June 15, 2011

 

 Study examines causes of death in dogs

 
 

Findings a mix of surprises, confirmations

 

posted May 31, 2011

 

Dog 

A study from the University of Georgia College of Veterinary Medicine analyzing causes of death among the various dog breeds confirmed previous anecdotal beliefs and limited research but also identified novel patterns in certain groups.

Researchers for the study, "Mortality in North American dogs from 1984 to 2004: an investigation into age-, size-, and breed-related causes of death," (J Vet Intern Med 2011;25(2):187-198), sifted through 20 years of records from the Veterinary Medical Database. The VMDB is one of the world's largest veterinary medical data repositories, with records from 27 North American veterinary schools' and colleges' teaching hospitals.

In all, Dr. Kate E. Creevy, an assistant professor at Georgia's veterinary college, and her co-authors looked at records of more than 74,556 dogs of 82 breeds. Causes of death were categorized in two ways: by the organ system involved and by the category of disease.

Results indicated that young dogs (2 years or younger) died most commonly of trauma, congenital disease, and infectious causes. Older dogs, on the other hand, died overwhelmingly of cancer; however, the frequency of cancer peaked in the group that included 10-year-old dogs and then declined with the oldest age group.
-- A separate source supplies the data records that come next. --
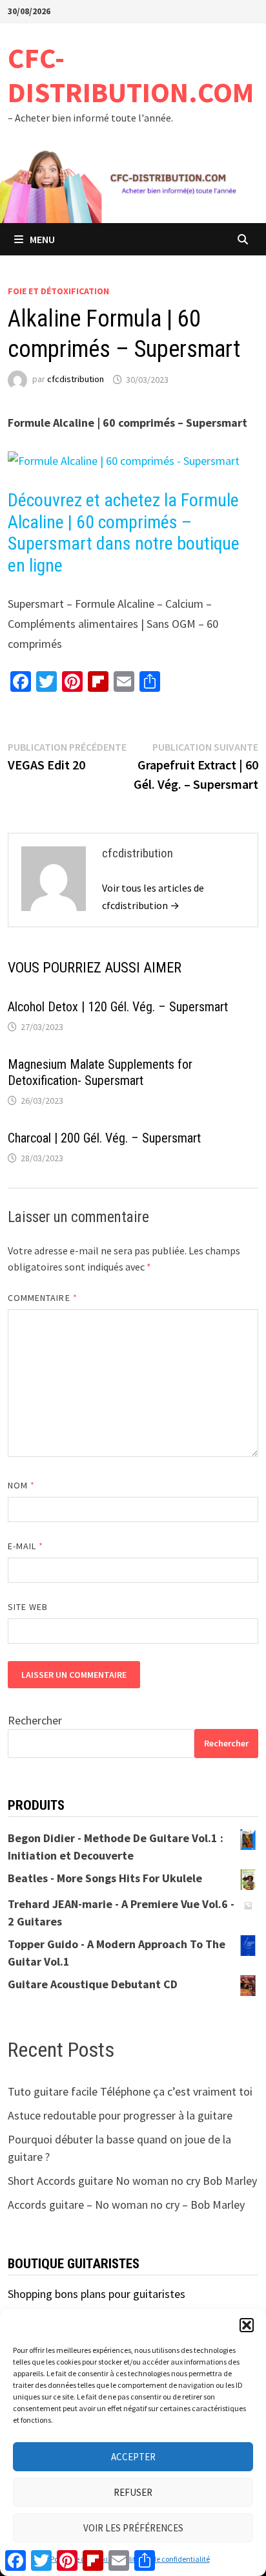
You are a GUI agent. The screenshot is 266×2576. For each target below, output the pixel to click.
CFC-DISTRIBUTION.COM (131, 75)
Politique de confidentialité (165, 2559)
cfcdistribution (75, 379)
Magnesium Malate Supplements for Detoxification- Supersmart (100, 1072)
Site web (28, 1607)
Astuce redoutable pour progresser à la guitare (120, 2115)
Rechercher (35, 1720)
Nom (21, 1485)
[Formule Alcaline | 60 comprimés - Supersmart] (124, 460)
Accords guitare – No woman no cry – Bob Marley (126, 2204)
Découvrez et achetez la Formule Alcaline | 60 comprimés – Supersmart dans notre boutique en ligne (124, 532)
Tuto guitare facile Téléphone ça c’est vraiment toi (130, 2091)
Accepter (133, 2457)
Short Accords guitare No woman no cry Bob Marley (132, 2180)
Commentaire (42, 1298)
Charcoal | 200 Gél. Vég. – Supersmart (104, 1138)
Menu (42, 239)
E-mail (26, 1546)
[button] (246, 2325)
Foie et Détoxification (58, 291)
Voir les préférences (133, 2528)
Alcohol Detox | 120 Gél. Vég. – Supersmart (118, 1006)
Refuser (133, 2492)
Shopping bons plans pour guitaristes (96, 2293)
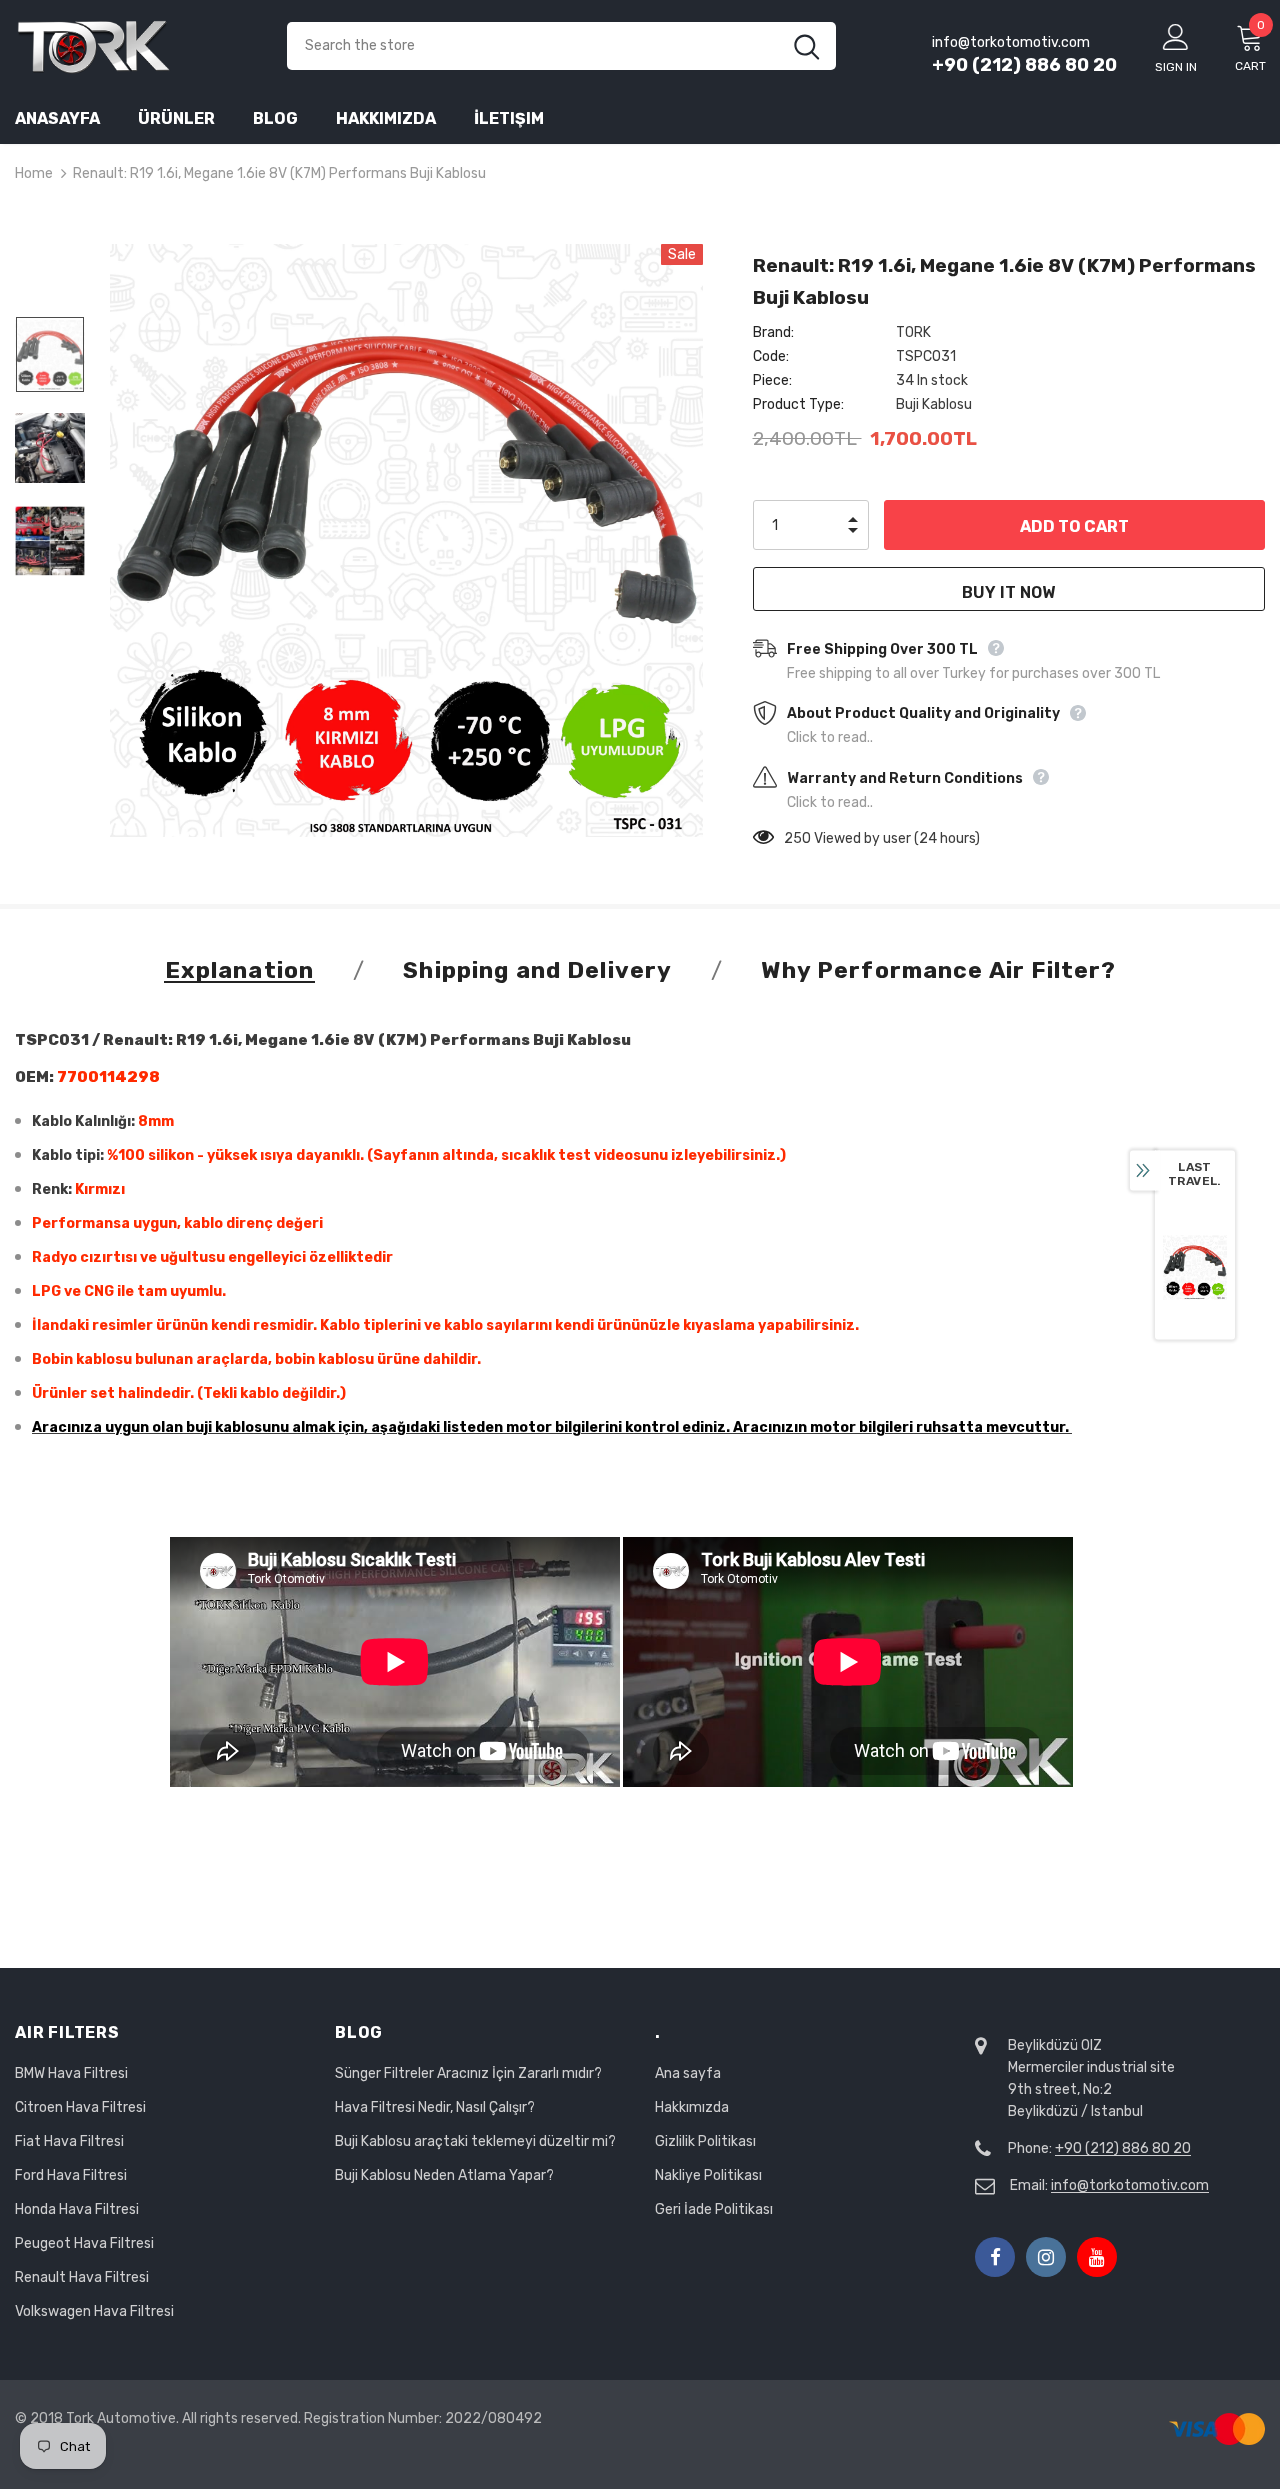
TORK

More commonalities among ages were seen in causes of death related to organ systems. The gastrointestinal, nervous, and musculoskeletal systems tended to be involved most often, which was true for young and old dogs, while the skin, eyes, liver, and glandular systems were less commonly affected.

Looking at breed size for the study population, large dogs died more commonly of musculoskeletal and gastrointestinal causes, whereas small dogs died more commonly of endocrine causes. Cancer was a cause of death more frequently in large-breed dogs. Dogs of small breeds had an increased risk of death associated with metabolic processes.

In analyzing specific breeds, researchers found generally unsurprising results, such as Dachshunds having a high percentage of deaths attributable to neurologic disease and Golden Retrievers having the highest percentage of deaths from cancer. Respiratory disease was the most common cause of death in Bulldogs, and Chihuahuas and Maltese died largely of cardiovascular diseases.

Yet, some unexpected findings also emerged from the study. For instance, researchers documented a high percentage of cardiovascular system causes of death in Fox Terriers, a breed not traditionally associated with this diagnosis. Afghan Hounds and Vizslas in the study population most often died of respiratory disease, which researchers could not readily explain.

Predictably, Golden Retrievers and Boxers died of cancer more commonly than any other disease and at rates higher than those of most other breeds; however, the Bouvier des Flandres was the breed with the second highest rate of cancer-related deaths, ranking ahead of the Boxer. This pattern has not been reported previously.

"With rare breeds, an individual veterinarian may not see enough cases to be able to develop the opinion on whether the breed has a high incidence of conditions such as cancer," Dr. Creevy said in a press release. "But if you analyze records that have been compiled over 20 years, you can detect patterns that you wouldn't otherwise notice."

Finally, although cancer generally was the most common pathophysiologic process resulting in death in the study population, there were a few breeds less likely to die of the disease, including several toy breeds—Chihuahua, Pekingese, Pomeranian, and Toy Poodle—and the Australian Heeler and the Treeing Walker Coonhound.

The researchers say their results should point to areas ripe for future investigation, including the gastrointestinal system, which was the organ system most frequently associated with death in the study overall.

They also hope the study can be used to create breed-specific health maintenance programs.

"If we can anticipate better how things can go wrong for dogs, we can manage their wellness to keep them as healthy as possible," Dr. Creevy said in a press release.